--- THE REQUEST ---
Rewrite the rows from the line with "Click the search" up to and including the line with "Viewport: 741px width, 665px", putting "Directive" wherever "Instruction" appears and changing nothing else. Give only those lines.
-- Begin INPUT DATA --
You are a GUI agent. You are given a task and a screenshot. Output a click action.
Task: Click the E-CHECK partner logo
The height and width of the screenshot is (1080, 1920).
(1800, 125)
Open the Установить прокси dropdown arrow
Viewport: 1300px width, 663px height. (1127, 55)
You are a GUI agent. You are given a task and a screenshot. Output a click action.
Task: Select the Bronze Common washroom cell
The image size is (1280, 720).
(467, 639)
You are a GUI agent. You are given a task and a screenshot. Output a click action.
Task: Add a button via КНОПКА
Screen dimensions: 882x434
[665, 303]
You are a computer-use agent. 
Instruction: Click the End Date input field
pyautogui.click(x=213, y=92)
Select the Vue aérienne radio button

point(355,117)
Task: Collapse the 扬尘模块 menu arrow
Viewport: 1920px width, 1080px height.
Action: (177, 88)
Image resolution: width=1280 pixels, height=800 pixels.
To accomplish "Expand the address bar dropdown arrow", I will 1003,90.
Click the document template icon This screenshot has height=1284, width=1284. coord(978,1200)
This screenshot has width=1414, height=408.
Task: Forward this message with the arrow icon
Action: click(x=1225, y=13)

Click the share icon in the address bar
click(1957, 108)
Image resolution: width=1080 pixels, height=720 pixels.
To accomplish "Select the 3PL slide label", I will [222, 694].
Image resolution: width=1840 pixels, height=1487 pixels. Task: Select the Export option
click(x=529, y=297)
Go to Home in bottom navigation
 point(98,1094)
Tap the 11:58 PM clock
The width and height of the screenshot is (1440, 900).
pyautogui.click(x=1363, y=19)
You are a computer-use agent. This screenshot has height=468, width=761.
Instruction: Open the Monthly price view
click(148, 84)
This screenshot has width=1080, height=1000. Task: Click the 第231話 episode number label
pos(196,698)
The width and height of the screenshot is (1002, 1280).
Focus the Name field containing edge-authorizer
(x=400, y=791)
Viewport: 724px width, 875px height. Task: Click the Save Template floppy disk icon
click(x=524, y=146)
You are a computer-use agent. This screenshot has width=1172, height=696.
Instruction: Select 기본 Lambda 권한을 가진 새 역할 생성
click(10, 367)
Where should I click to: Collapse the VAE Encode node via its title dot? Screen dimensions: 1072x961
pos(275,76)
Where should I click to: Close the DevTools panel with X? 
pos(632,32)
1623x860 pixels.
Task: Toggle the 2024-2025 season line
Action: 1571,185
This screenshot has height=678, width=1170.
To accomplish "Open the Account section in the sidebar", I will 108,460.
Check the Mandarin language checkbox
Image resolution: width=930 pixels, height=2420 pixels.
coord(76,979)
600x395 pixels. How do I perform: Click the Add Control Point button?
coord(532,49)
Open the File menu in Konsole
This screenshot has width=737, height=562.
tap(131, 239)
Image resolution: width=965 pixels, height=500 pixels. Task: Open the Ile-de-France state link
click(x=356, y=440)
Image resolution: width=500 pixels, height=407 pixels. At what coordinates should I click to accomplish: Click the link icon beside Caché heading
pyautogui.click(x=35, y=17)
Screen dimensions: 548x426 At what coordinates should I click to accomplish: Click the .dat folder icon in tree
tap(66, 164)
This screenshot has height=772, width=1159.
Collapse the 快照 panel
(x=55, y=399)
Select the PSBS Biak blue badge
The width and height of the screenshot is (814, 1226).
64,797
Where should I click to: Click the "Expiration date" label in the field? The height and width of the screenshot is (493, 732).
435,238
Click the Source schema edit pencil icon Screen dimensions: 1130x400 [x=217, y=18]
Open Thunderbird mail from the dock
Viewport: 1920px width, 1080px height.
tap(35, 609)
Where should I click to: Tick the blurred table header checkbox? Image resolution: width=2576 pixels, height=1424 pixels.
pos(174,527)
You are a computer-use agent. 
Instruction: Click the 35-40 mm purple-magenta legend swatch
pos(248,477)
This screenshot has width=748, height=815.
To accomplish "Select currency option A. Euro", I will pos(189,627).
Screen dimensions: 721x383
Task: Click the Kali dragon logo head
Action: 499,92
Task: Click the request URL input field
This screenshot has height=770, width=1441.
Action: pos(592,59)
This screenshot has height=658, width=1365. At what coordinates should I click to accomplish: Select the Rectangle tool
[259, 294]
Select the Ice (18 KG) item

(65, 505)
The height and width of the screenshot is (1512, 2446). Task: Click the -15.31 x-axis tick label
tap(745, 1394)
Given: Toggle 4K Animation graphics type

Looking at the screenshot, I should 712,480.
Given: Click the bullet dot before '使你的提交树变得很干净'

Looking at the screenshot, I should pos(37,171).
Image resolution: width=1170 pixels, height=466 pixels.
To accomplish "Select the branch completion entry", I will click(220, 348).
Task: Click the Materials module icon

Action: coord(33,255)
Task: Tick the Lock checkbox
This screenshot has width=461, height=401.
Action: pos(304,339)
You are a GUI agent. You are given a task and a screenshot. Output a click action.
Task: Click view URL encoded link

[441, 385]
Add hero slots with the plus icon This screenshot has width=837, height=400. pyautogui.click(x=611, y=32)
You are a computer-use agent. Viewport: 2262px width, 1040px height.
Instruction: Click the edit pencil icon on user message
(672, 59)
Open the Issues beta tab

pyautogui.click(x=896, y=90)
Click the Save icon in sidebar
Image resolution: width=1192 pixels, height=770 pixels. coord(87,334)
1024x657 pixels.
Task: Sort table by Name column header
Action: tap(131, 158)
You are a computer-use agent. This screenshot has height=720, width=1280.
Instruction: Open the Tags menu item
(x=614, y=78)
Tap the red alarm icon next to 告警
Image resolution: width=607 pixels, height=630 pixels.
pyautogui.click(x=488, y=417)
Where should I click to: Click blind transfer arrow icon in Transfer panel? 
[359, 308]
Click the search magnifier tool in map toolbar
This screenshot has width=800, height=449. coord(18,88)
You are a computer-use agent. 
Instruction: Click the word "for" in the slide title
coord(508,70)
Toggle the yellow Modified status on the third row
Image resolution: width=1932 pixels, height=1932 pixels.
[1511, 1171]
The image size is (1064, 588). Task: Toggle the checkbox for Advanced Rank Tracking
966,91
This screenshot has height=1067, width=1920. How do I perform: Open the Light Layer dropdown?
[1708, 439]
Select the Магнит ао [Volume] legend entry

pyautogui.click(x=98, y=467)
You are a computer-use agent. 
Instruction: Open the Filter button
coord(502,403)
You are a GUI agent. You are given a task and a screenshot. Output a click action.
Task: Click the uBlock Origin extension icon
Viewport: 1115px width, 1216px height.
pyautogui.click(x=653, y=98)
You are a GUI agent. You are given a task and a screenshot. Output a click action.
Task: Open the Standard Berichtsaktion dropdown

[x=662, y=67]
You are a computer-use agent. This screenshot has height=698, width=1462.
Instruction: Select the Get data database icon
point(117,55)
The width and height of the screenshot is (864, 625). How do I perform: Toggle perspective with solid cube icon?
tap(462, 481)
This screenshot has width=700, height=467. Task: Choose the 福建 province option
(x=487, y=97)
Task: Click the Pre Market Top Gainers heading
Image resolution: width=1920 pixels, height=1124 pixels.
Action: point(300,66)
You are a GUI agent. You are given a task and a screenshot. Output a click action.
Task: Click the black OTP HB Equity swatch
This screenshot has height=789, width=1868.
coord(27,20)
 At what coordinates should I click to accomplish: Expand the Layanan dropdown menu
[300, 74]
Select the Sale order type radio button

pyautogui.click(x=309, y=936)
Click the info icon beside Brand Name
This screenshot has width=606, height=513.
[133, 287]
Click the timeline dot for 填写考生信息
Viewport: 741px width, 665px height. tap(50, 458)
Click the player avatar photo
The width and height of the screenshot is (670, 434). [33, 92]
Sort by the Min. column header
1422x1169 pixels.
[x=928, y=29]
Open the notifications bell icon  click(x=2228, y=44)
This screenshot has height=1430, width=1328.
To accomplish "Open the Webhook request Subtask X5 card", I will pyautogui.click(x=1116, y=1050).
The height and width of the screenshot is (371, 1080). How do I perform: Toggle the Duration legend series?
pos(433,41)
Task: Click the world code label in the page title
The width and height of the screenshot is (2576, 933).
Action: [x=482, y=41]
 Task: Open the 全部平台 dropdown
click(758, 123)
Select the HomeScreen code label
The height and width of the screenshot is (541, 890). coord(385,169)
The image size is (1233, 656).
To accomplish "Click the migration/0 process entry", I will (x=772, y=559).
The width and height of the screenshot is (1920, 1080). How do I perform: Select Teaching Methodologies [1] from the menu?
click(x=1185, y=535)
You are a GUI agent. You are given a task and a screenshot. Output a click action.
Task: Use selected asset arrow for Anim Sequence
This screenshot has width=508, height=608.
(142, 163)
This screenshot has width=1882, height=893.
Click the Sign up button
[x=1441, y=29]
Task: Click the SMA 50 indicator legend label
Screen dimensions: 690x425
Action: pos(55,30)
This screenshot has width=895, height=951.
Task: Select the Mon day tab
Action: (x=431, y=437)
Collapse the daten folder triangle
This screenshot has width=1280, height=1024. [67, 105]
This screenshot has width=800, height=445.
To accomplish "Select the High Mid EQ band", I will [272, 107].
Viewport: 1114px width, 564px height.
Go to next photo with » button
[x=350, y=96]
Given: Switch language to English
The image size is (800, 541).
-- End INPUT DATA --
--- EXERCISE ANSWER ---
Click the search magnifier tool in map toolbar
This screenshot has width=800, height=449. coord(18,88)
You are a computer-use agent. 
Directive: Click the word "for" in the slide title
coord(508,70)
Toggle the yellow Modified status on the third row
Image resolution: width=1932 pixels, height=1932 pixels.
[1511, 1171]
The image size is (1064, 588). Task: Toggle the checkbox for Advanced Rank Tracking
966,91
This screenshot has height=1067, width=1920. How do I perform: Open the Light Layer dropdown?
[1708, 439]
Select the Магнит ао [Volume] legend entry

pyautogui.click(x=98, y=467)
You are a computer-use agent. 
Directive: Open the Filter button
coord(502,403)
You are a GUI agent. You are given a task and a screenshot. Output a click action.
Task: Click the uBlock Origin extension icon
Viewport: 1115px width, 1216px height.
pyautogui.click(x=653, y=98)
You are a GUI agent. You are given a task and a screenshot. Output a click action.
Task: Open the Standard Berichtsaktion dropdown

[x=662, y=67]
You are a computer-use agent. This screenshot has height=698, width=1462.
Directive: Select the Get data database icon
point(117,55)
The width and height of the screenshot is (864, 625). How do I perform: Toggle perspective with solid cube icon?
tap(462, 481)
This screenshot has width=700, height=467. Task: Choose the 福建 province option
(x=487, y=97)
Task: Click the Pre Market Top Gainers heading
Image resolution: width=1920 pixels, height=1124 pixels.
Action: point(300,66)
You are a GUI agent. You are given a task and a screenshot. Output a click action.
Task: Click the black OTP HB Equity swatch
This screenshot has height=789, width=1868.
coord(27,20)
 At what coordinates should I click to accomplish: Expand the Layanan dropdown menu
[300, 74]
Select the Sale order type radio button

pyautogui.click(x=309, y=936)
Click the info icon beside Brand Name
This screenshot has width=606, height=513.
[133, 287]
Click the timeline dot for 填写考生信息
Viewport: 741px width, 665px height. tap(50, 458)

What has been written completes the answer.